Par RTL info avec Julie Duynstee et Guillaume Bruwier
Graffer sur les trains est une pratique illégale, et une discipline à part dans le milieu. Pour les graffeurs, c’est une forme d’expression artistique. Mais pour la SNCB, ce sont des actes de vandalisme qui coûtent cher : près de 9 millions d’euros en nettoyage chaque année. Comment sont réalisés ces graffitis ? Et pourquoi ? Comment lutter contre ce phénomène ? Et quelles sanctions risquent les auteurs ?

Dans la pénombre d’une cave, deux amis nous donnent rendez-vous, quelque part en Wallonie. Pour préserver leur identité, leurs visages sont cachés. Ils préparent une action cette nuit. « Moi, je ferai le fond, dit l’un. Et toi, tu fais les effets ou tu fais les boules. Et je repasserai voir ton graff avec d’autres effets à moi ». Depuis de nombreuses années, ils peignent des graffitis sur des trains. Une pratique spécifique dans le milieu. « L’adrénaline est beaucoup plus forte. On y retourne et on y retourne encore. Après, il y a la passion du train, bien sûr », confie l’individu.

▸ Données fournies:

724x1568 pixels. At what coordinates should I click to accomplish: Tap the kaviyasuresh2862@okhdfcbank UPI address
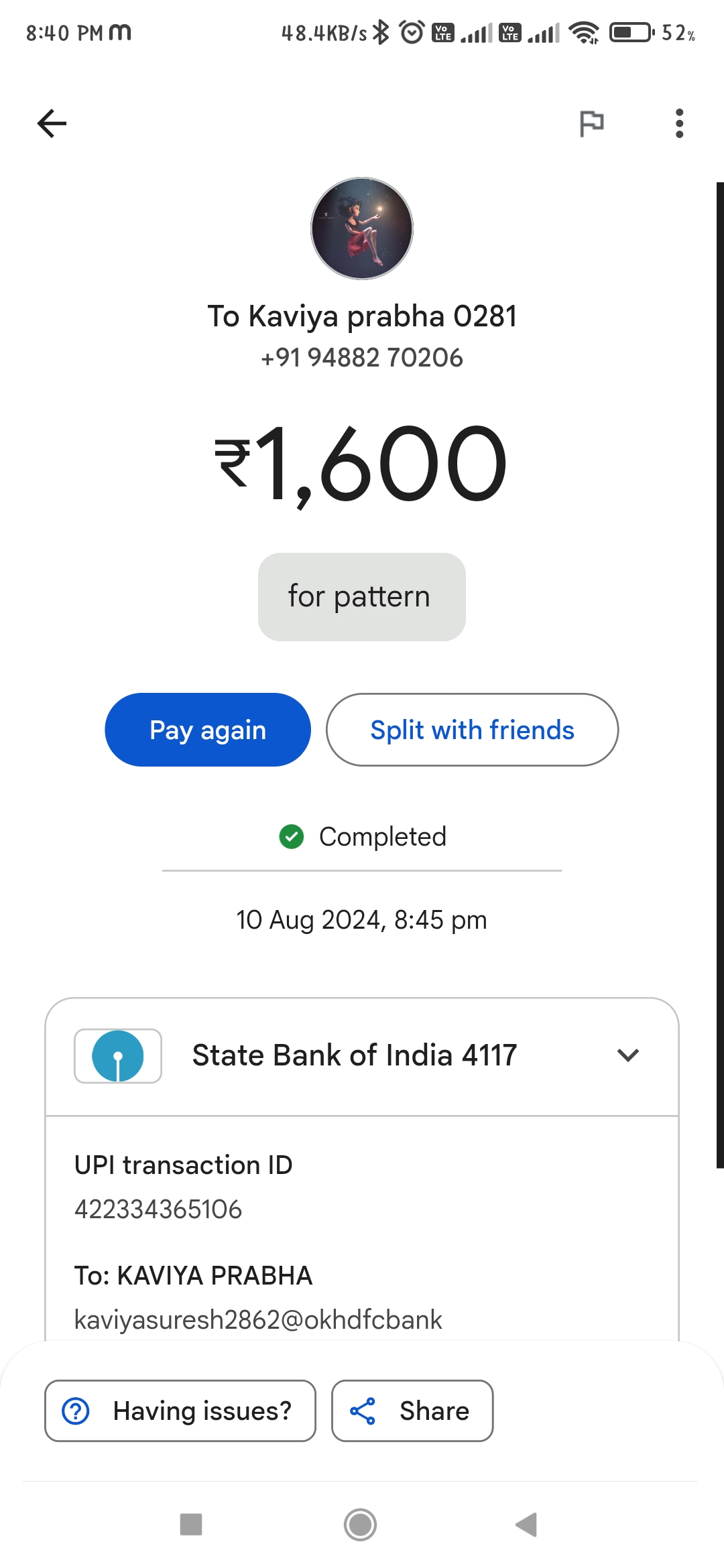258,1319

▸ Objectif A:
Recopiez fidèlement le passage de l'extrait sur les graffitis sur les trains qui va de "Par RTL info" à "risquent les auteurs ?".
▸ Objectif B:
D'après l'extrait sur les graffitis sur les trains, combien la SNCB dépense-t-elle chaque année pour le nettoyage ?
▸ Objectif C:
Rédigez la suite de l'extrait sur les graffitis sur les trains à partir de sa dernière phrase.

▸ Réponse A:
Par RTL info avec Julie Duynstee et Guillaume Bruwier
Graffer sur les trains est une pratique illégale, et une discipline à part dans le milieu. Pour les graffeurs, c’est une forme d’expression artistique. Mais pour la SNCB, ce sont des actes de vandalisme qui coûtent cher : près de 9 millions d’euros en nettoyage chaque année. Comment sont réalisés ces graffitis ? Et pourquoi ? Comment lutter contre ce phénomène ? Et quelles sanctions risquent les auteurs ?

▸ Réponse B:
Près de 9 millions d'euros.

▸ Réponse C:
Pas question d’ébruiter cette activité illégale. Peu de personnes, même dans leur entourage, sont au courant. « C’est une spirale », confie un graffeur. « J’ai une vie très normale. J’ai une vie de famille, un travail qui prend vraiment une grosse partie de mon temps. Personne ne le sait, personne ne le voit. Et malgré ça, le week-end, je ne dessine plus, mais je prends mes sprays ».

Leur but n’est pas de dégrader des biens, assurent-ils, mais d’exprimer et partager une forme d’art.

Chaque action est préparée minutieusement : le choix des couleurs, la composition générale, et surtout les conditions sur place. « C’est un peu des opérations commando. Tout est étudié : horaires, passage du Sécurail. Le temps d’arrivée de la police à notre dépôt ».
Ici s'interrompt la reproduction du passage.